In the real world, in taking a vote, there are winners and losers.

People all don’t just vote for the same thing, unlike in a Facebook clique.

They are brought up in the rarified world of ‘friends’ and ‘likes’ and with a FOMO (Fear Of Missing Out) mindset and are easily outraged.

Perhaps they should engage more with ‘enemies’ and experience ‘dislikes’

Meanwhile, please leave democracy alone.

If the youth want to make a difference, they should step out of their social media bubble, get out in the real world, join a political party, and try and make some constructive changes to a system they perceive as broken.

 

They deserve better leaders

From: Trevor Womersley, Ossett

Dear Sir,

The charity of War Child states that it costs £20,000 a year to house, clothe, feed and educate each Syrian refugee in Germany.

Four thousand refugees have drowned as a result of people smugglers using unseaworthy boats – depressing statistics!

What is it about Germans, normally industrious, clever and hard-working people, being seduced by a certain 1930s/40s dictator and now by Angela Merkel.
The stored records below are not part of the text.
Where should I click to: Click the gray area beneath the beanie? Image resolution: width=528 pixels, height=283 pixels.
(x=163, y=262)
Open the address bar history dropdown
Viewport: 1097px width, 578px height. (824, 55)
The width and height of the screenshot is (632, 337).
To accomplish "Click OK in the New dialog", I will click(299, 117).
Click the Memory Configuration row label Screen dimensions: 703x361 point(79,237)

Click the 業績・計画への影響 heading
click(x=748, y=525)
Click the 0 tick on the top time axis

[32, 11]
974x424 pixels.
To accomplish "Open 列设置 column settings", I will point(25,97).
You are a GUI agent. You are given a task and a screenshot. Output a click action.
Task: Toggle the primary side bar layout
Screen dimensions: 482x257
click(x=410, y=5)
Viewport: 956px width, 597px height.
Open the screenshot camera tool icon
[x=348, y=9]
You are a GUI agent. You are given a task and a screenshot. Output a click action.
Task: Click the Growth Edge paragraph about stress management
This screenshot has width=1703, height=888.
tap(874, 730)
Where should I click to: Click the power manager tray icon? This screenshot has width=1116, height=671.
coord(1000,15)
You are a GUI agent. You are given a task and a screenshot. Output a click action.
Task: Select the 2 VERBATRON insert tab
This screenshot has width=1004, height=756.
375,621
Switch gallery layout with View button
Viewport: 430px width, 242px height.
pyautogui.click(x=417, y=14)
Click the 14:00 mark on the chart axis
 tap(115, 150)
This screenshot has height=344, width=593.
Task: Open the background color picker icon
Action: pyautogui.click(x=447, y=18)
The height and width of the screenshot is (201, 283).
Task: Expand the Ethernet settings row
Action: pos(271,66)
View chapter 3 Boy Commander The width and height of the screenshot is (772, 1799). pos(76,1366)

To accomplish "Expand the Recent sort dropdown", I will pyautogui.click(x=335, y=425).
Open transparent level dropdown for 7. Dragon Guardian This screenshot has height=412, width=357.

If there was a Nobel Prize for stupidity, she would win it hands down with her naive policy of inviting a million refugees to settle in Germany, many being economic migrants.

About eight years after the war, I had to drive through Stuttgart at 6am.

The streets were full of folk going to work to build their country back up after the bombings.

Surely they deserve better leaders in the modern era than Merkel, who looks and acts like a throwback to the 50s.